Suppose that the inequality (8) does not hold. Then, there exists $$t\in [t_{0},\infty )_{\mathbb{T}}$$ such that

$$v\bigl(t,X(t),a\bigr)> u(t_{0}, X_{0})e_{\ominus M}(t,t_{0}).$$

Set $$\bar{t}=\inf \{t\in [t_{0},\infty )_{\mathbb{T}} | v(t,X(t),a)> u(t_{0},X_{0})e_{\ominus M}(t,t_{0}) \}$$. From Step 1 it follows that $$\bar{t}>t_{0}$$ (otherwise, our claim is achieved). Without loss of generality, assume that

\begin{aligned}& v\bigl(\bar{t},X(\bar{t}),a\bigr) \ge u(t_{0},X_{0})e_{\ominus M}( \bar{t},t_{0}) \quad \text{{and} } \end{aligned}
(9)
\begin{aligned}& v\bigl(t,X(t),a\bigr) \le u(t_{0},X_{0})e_{\ominus M}(t,t_{0}),\quad t\in [t_{0}, \bar{t})_{\mathbb{T}}. \end{aligned}
(10)

Instruction 1: List every equation number that appears in the proof excerpt.
Instruction 2: Translate this sentence from the proof excerpt into French: "Suppose that the inequality (8) does not hold."
Instruction 3: Continue the proof excerpt on the inequality over a time scale from the point where it stops.
The data are not needed for this work.

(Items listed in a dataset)
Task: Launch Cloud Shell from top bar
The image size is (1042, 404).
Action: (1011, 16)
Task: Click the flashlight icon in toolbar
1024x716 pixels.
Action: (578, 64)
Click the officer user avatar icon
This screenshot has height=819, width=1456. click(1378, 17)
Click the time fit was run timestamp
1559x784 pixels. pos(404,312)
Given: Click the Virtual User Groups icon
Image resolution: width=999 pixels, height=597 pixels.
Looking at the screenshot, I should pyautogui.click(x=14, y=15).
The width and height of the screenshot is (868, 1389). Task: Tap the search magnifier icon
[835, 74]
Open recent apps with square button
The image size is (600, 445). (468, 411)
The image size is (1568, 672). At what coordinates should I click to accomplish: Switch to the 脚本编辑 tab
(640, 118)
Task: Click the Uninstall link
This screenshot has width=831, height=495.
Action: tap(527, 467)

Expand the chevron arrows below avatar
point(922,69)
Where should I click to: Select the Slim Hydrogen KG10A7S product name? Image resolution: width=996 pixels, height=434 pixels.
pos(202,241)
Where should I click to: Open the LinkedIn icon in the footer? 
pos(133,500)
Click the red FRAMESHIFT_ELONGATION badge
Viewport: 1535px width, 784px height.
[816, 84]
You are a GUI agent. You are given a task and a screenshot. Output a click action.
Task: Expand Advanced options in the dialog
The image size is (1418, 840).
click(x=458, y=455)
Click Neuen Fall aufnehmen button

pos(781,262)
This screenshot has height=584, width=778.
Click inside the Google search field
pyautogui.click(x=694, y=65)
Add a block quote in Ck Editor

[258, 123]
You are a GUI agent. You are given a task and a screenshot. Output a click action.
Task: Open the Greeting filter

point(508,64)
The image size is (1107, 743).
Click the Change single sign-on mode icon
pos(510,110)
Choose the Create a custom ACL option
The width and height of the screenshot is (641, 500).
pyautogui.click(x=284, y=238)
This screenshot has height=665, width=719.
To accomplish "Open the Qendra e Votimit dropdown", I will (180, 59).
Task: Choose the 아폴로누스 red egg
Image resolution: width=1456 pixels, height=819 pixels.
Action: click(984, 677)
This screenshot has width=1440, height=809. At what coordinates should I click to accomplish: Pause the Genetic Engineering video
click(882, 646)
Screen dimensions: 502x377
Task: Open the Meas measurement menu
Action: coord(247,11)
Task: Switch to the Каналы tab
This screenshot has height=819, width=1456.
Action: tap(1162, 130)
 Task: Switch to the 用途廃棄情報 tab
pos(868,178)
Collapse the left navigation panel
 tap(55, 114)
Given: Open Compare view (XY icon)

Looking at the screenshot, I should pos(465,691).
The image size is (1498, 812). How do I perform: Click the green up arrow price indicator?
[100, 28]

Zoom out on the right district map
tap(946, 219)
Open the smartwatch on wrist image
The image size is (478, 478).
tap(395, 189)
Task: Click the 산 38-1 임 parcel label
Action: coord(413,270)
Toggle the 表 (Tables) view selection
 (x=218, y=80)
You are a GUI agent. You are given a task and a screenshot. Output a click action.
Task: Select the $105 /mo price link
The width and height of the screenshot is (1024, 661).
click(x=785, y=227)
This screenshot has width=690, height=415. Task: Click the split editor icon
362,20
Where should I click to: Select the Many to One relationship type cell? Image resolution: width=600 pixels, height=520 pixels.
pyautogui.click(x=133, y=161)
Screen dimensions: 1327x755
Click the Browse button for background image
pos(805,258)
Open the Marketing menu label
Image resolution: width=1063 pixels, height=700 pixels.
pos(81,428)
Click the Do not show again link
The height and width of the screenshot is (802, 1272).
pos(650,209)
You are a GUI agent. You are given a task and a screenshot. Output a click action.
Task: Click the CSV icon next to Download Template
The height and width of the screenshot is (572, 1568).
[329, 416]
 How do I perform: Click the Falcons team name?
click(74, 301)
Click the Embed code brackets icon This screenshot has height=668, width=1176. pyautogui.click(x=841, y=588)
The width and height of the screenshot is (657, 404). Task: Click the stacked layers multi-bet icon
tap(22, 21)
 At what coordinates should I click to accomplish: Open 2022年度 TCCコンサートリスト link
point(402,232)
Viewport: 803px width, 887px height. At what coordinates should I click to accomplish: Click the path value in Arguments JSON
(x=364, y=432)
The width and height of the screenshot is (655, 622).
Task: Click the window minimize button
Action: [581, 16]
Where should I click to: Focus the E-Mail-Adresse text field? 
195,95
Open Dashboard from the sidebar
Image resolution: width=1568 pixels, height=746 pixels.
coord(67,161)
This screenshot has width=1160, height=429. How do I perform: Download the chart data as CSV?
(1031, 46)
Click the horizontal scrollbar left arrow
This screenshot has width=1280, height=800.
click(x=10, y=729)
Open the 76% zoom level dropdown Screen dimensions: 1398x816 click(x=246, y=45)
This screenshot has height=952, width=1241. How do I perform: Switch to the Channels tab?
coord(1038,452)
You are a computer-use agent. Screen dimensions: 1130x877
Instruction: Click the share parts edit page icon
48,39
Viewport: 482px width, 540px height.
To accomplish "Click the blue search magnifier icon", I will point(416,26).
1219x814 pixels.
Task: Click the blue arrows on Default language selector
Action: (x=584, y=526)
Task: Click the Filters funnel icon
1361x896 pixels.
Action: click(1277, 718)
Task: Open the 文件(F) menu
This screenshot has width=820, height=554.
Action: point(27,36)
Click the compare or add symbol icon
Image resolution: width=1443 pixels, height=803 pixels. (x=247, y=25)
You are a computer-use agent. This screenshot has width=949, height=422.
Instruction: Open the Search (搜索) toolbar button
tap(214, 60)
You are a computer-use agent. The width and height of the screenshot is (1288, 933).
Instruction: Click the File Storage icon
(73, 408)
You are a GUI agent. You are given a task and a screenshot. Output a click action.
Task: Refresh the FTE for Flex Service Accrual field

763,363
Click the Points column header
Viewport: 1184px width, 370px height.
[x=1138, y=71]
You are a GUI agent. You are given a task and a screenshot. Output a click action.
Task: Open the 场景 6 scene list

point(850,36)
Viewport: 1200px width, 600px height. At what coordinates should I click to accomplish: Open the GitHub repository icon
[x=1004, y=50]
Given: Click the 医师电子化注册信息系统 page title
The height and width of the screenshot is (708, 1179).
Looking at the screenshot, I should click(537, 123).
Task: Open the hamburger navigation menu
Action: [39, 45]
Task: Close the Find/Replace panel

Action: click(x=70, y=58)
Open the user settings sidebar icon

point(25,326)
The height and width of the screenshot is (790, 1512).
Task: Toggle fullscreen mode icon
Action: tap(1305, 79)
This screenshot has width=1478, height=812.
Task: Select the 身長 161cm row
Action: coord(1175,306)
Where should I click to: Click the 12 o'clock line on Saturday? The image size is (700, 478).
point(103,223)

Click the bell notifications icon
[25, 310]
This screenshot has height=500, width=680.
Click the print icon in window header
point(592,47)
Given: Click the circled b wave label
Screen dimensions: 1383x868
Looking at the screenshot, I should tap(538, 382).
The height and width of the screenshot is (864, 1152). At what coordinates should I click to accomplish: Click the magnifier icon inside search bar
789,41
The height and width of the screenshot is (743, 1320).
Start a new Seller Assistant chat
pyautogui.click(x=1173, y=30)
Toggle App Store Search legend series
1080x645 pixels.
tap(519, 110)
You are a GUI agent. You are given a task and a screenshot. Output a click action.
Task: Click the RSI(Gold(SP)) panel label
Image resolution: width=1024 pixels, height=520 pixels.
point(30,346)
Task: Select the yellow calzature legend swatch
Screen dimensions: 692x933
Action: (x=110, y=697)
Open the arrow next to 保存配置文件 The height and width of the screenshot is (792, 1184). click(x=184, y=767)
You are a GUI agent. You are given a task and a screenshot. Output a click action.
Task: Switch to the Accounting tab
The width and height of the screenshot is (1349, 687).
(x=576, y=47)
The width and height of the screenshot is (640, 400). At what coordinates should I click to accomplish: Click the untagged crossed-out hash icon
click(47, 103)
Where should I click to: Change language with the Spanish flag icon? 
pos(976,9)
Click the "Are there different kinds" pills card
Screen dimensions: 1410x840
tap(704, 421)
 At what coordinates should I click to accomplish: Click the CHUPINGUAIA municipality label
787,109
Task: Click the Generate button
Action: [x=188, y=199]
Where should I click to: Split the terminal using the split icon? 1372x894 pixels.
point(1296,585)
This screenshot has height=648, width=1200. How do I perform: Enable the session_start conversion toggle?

Response 1: (8), (9), (10)

Response 2: Supposons que l'inégalité (8) ne soit pas vérifiée.

Response 3:
Next, let us choose $$\varphi \in \Gamma$$ to satisfy $$s < \varphi (s)\le Ns$$ for any $$s\ge 0$$. Then, we have

$$\varphi \bigl(v\bigl(\bar{t},X(\bar{t}),a\bigr) \bigr) \ge \varphi \bigl(u(t_{0},X_{0})e_{ \ominus M}(\bar{t},t_{0}) \bigr) >u(t_{0},X_{0})e_{\ominus M}( \bar{t},t_{0})$$

and

$$\varphi \bigl(v(t_{0},X_{0},a) \bigr)=\varphi \bigl(N^{-1}u(t_{0},X_{0}) \bigr)\le u(t_{0},X_{0}).$$

Note that the set $$\{t\in [t_{0},\bar{t}]_{\mathbb{T}} | \varphi (v(t,X(t),a) )\le u(t_{0},X_{0})e_{\ominus M}(t,t_{0}) \}$$ is nonempty since it includes at least the element $$t_{0}$$, we can define

$$\tilde{t} =\sup \bigl\{ t\in [t_{0},\bar{t}]_{\mathbb{T}} | \varphi \bigl(v\bigl(t,X(t),a\bigr) \bigr)\le u(t_{0},X_{0})e_{\ominus M}(t,t_{0}) \bigr\} .$$

Thus, we deduce that

\begin{aligned}& \varphi \bigl(v\bigl(\tilde{t},X(\tilde{t}),a\bigr) \bigr) \le u(t_{0},X_{0})e_{ \ominus M}(\tilde{t},t_{0}),\quad \tilde{t}\in [t_{0},\bar{t})_{ \mathbb{T}} \quad \text{{and} } \end{aligned}
(11)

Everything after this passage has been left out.